Greater London Authority Act 2007
- Parliament of the United Kingdom
- Long title: An Act to make further provision with respect to the Greater London Authority; to amend the Greater London Authority Act 1999; to make further provision with respect to the functional bodies, within the meaning of that Act, and the Museum of London; and for connected purposes.
- Citation: 2007 c. 24
- Introduced by: Ruth Kelly MP, Secretary of State for Communities and Local Government (Commons) Baroness Andrews (Lords)
- Territorial extent: England and Wales

Dates
- Royal assent: 23 October 2007
- Commencement: various

Other legislation
- Amends: Museum of London Act 1965; Town and Country Planning Act 1990; Planning (Hazardous Substances) Act 1990; Greater London Authority Act 1999; Railways Act 2005;
- Amended by: Localism Act 2011; Policing and Crime Act 2017;

Status: Amended

History of passage through Parliament

Text of statute as originally enacted

Revised text of statute as amended

Text of the Greater London Authority Act 2007 as in force today (including any amendments) within the United Kingdom, from legislation.gov.uk.

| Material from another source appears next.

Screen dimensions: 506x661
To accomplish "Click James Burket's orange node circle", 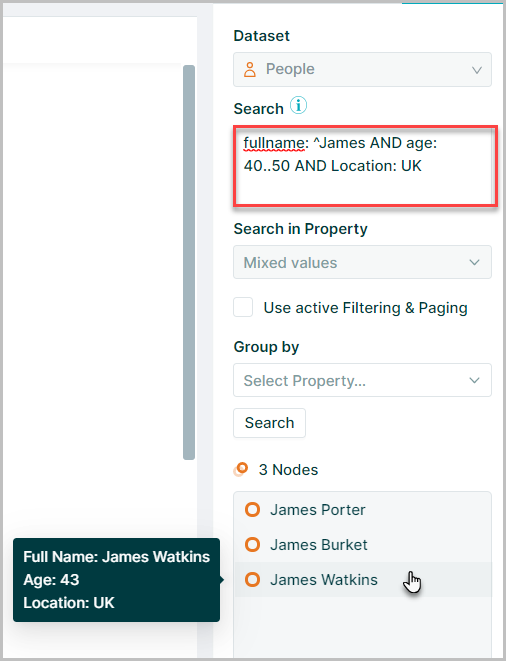I will coord(252,544).
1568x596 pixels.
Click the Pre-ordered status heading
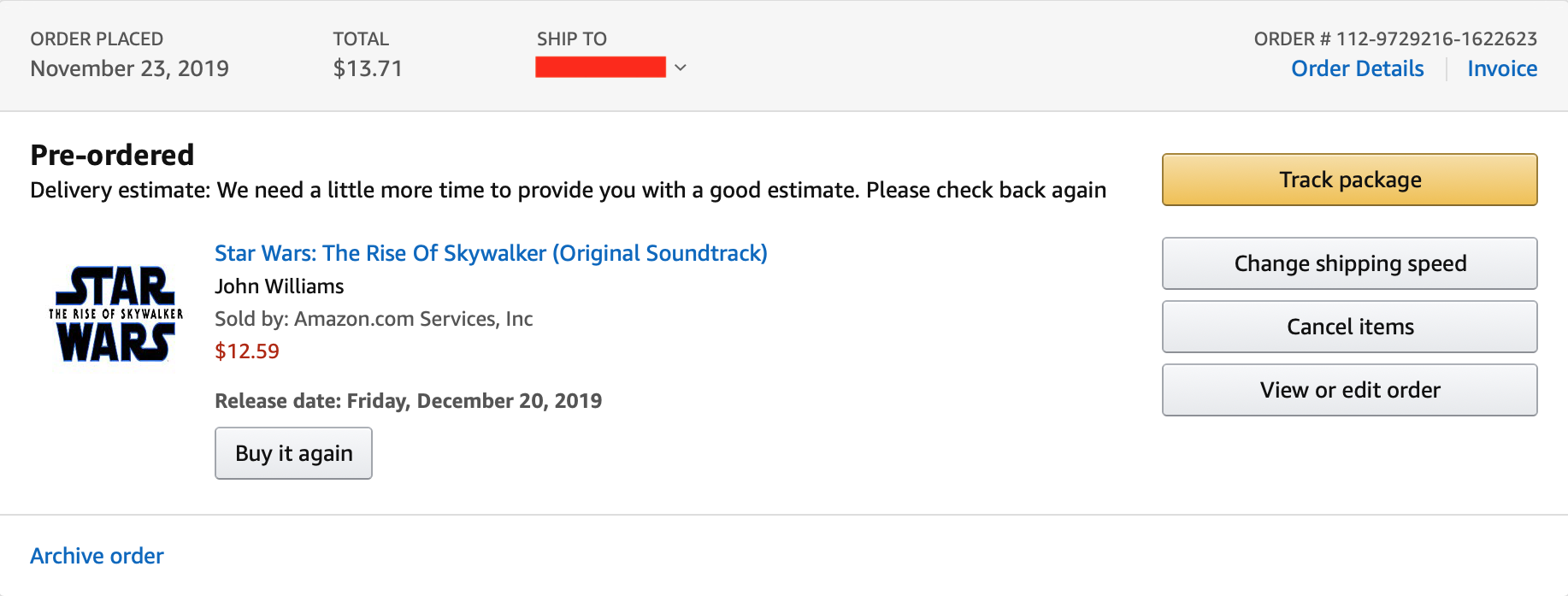(x=112, y=155)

= Greater London Authority Act 2007 =

Act of the Parliament of the United Kingdom

The Greater London Authority Act 2007 (c. 24) is an act of the Parliament of the United Kingdom.

It gave additional powers to the Greater London Authority, the London Assembly and the Mayor of London, which had been created by the Greater London Authority Act 1999.

==Provisions==

The act gave the Mayor of London broad powers in relation to planning, housing, large developments, skills, training, waste and climate change.

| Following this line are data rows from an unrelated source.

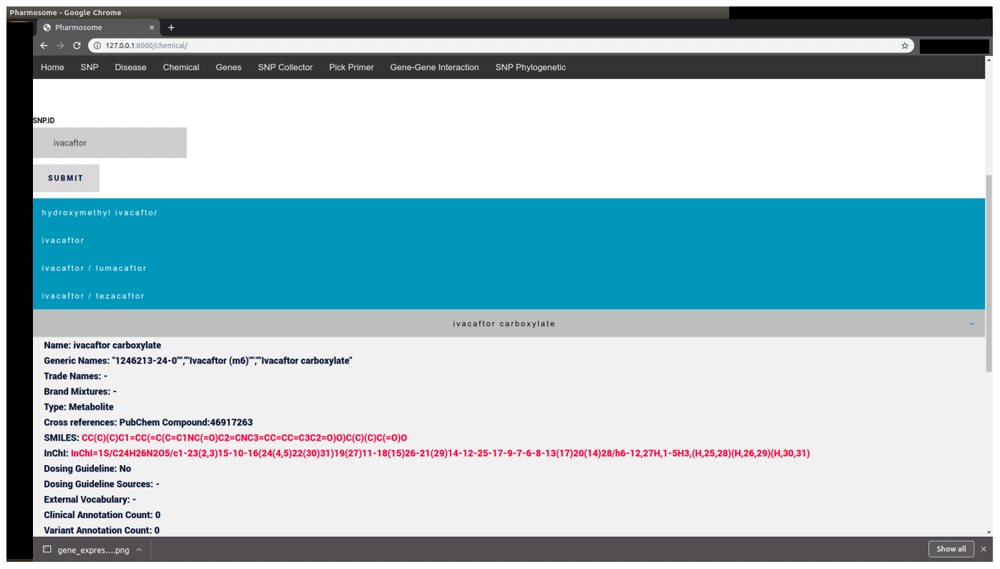Click the site info icon in address bar
Viewport: 1000px width, 569px height.
96,46
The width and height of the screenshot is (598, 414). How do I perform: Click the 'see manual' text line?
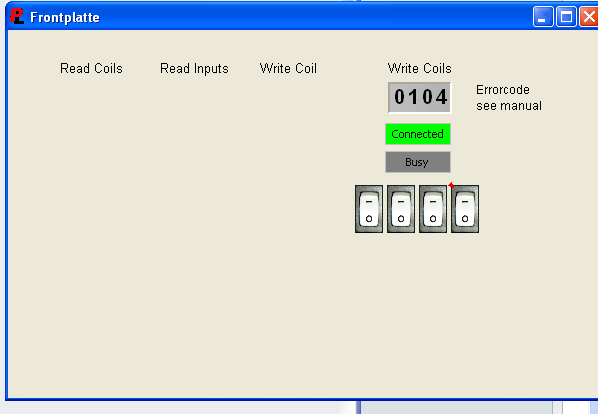pyautogui.click(x=509, y=106)
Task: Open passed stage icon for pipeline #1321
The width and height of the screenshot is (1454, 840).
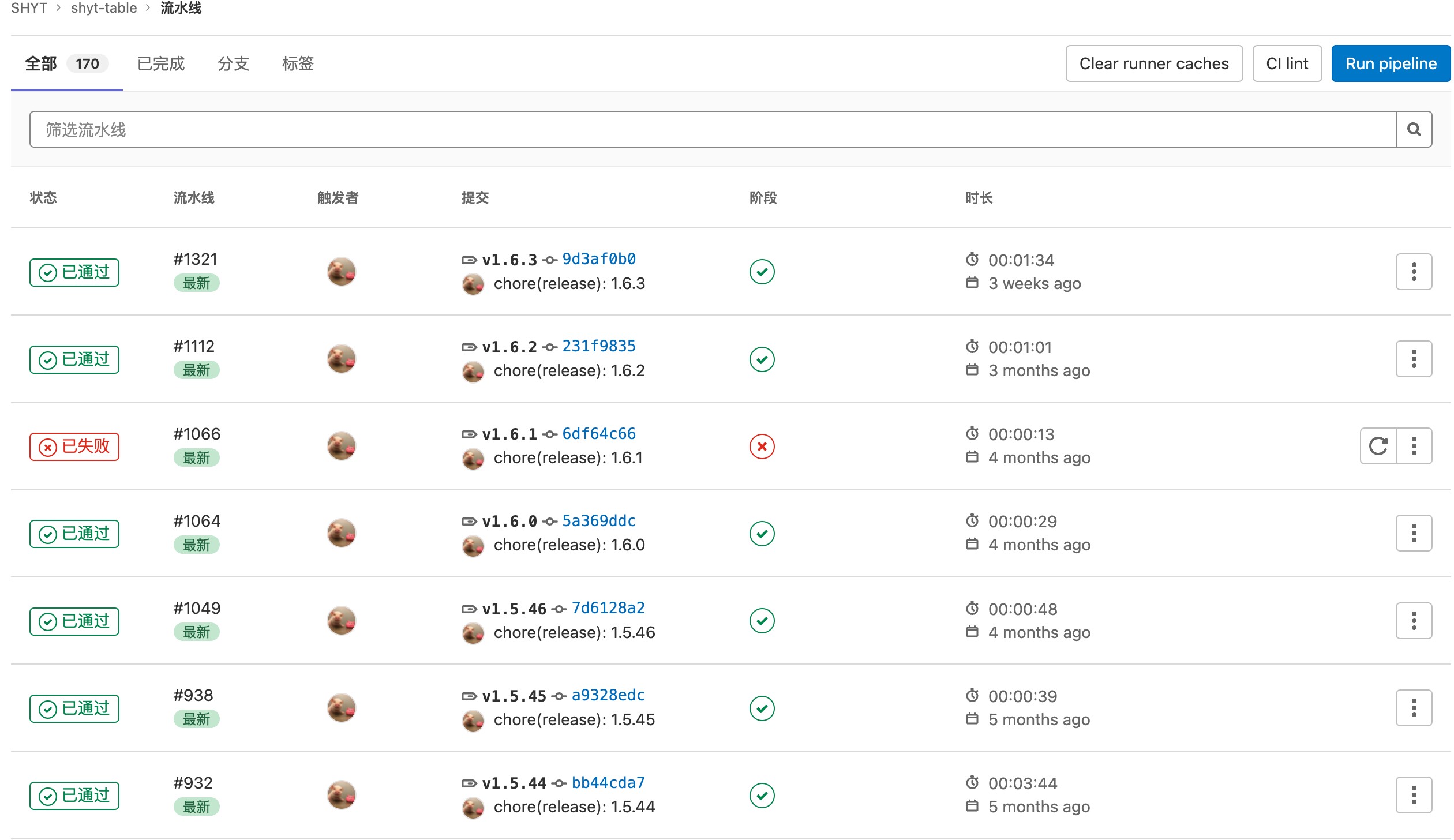Action: (x=762, y=272)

The act also gives the mayor broad powers relating to the power of appointment to the boards of functional bodies, including the ability to make party political appointments to Transport for London. The act required that the mayor's appointments be subjects to a confirmation hearing. These confirmation hearings are non-binding.

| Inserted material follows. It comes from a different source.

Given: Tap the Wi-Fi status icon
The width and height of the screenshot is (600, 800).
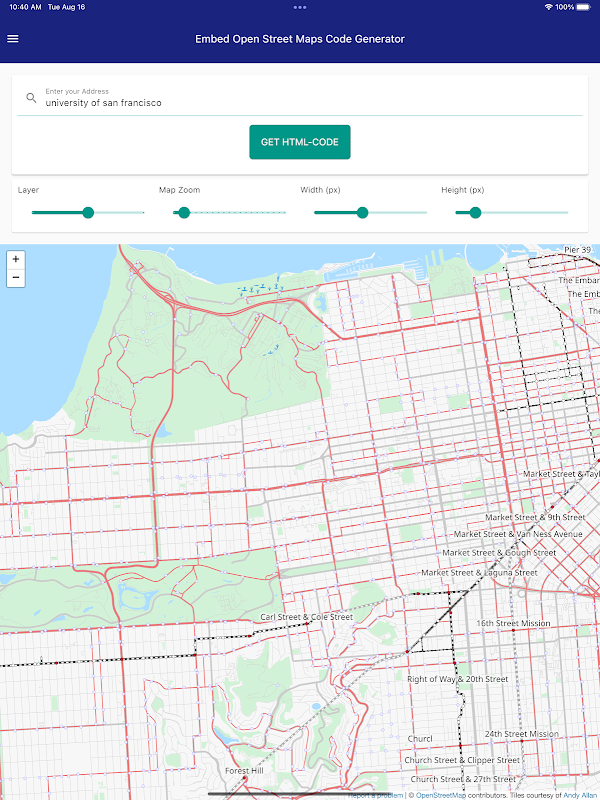Looking at the screenshot, I should coord(548,7).
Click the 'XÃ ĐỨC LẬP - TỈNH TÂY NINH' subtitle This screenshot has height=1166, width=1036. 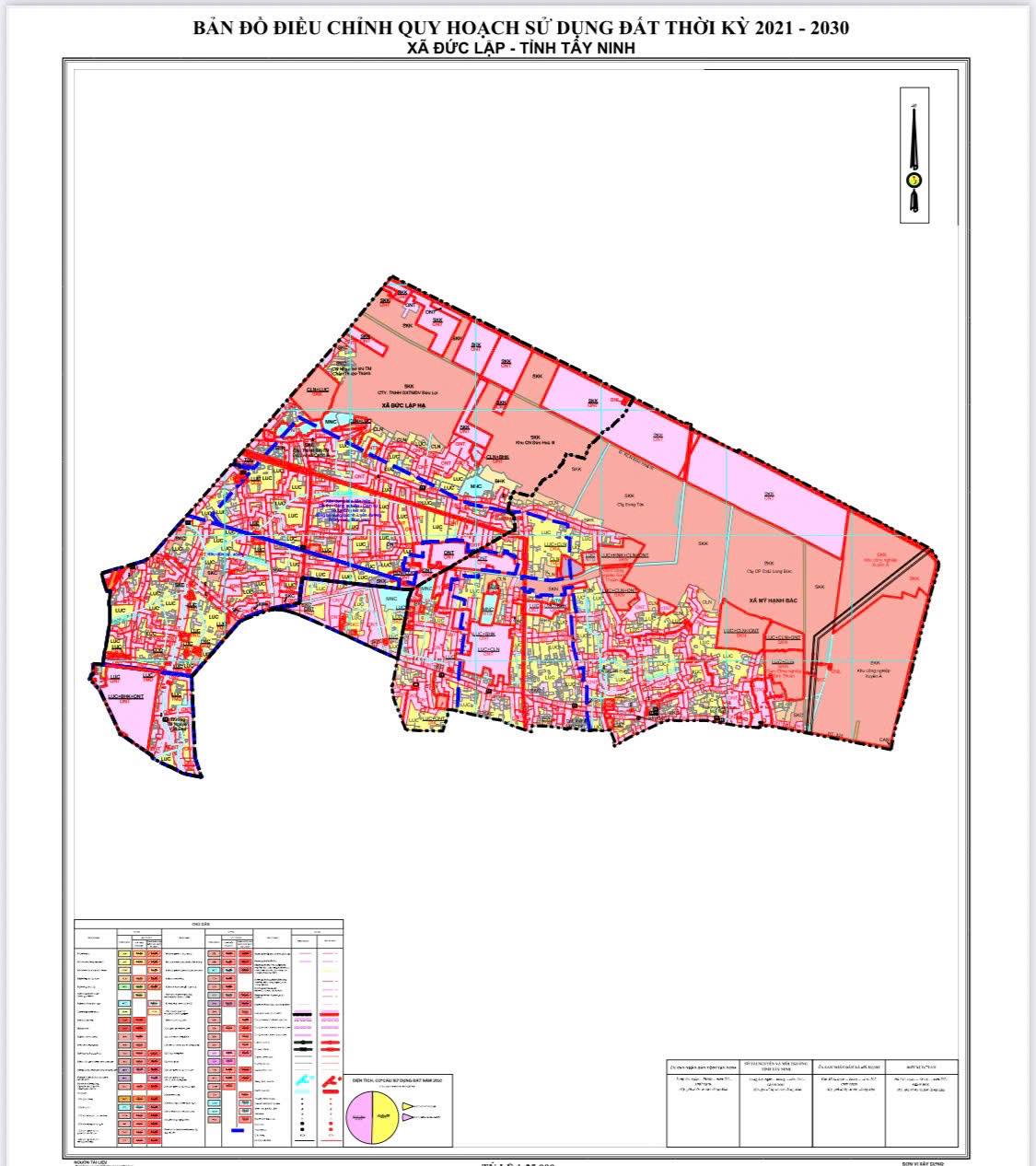coord(520,48)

The mayor must have due regard to remarks made by the assembly.

The act provides for the following:

- establishment of a London Board for the Housing Corporation
- establishment of the London Skills and Employment Board
- establishment of the London Waste and Recycling Board
- publication of a London housing strategy
- publication of a London health inequalities strategy

The act strengthened the assembly's powers scrutinise the Mayor and changed other aspects of the governance of the Greater London Authority.

The act allowed the mayor to call-in planning applications.

The act transferred responsibility for the Museum of London from being jointly managed by the Department for Culture, Media and Sport and the City of London Corporation to the Greater London Authority.